Items from a data source
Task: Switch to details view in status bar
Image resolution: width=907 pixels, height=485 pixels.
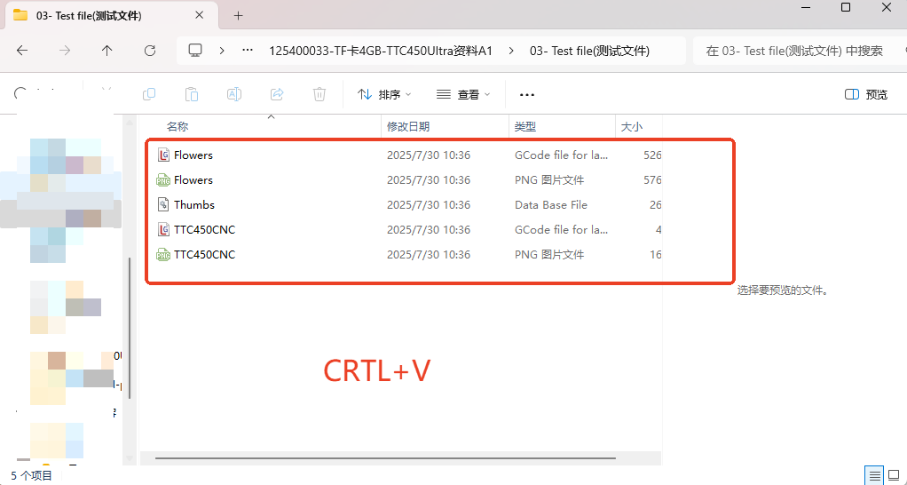Action: (x=874, y=475)
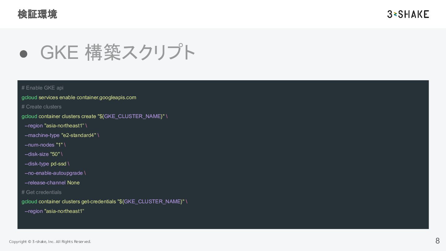
Task: Click the page number 8
Action: pos(437,241)
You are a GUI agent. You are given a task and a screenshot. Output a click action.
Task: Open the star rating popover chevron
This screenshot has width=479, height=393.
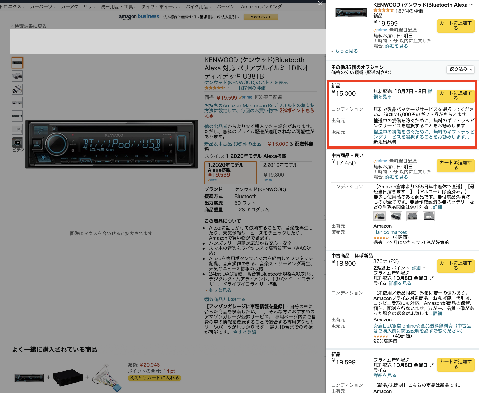click(229, 88)
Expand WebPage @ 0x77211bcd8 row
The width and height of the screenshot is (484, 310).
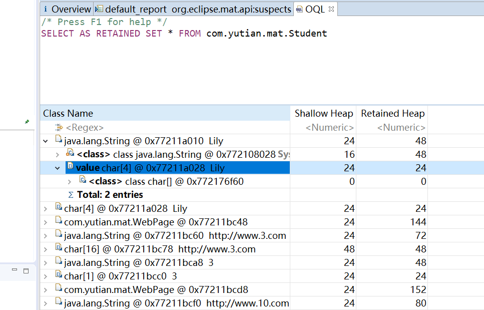point(46,290)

### Problem to work on
Return the lines from the one containing "Expand WebPage @ 0x77211bcd8 row" through the last line of the records, both included, exactly as written and with no pictures.

### Solution to this exercise
Expand WebPage @ 0x77211bcd8 row
The width and height of the screenshot is (484, 310).
point(46,290)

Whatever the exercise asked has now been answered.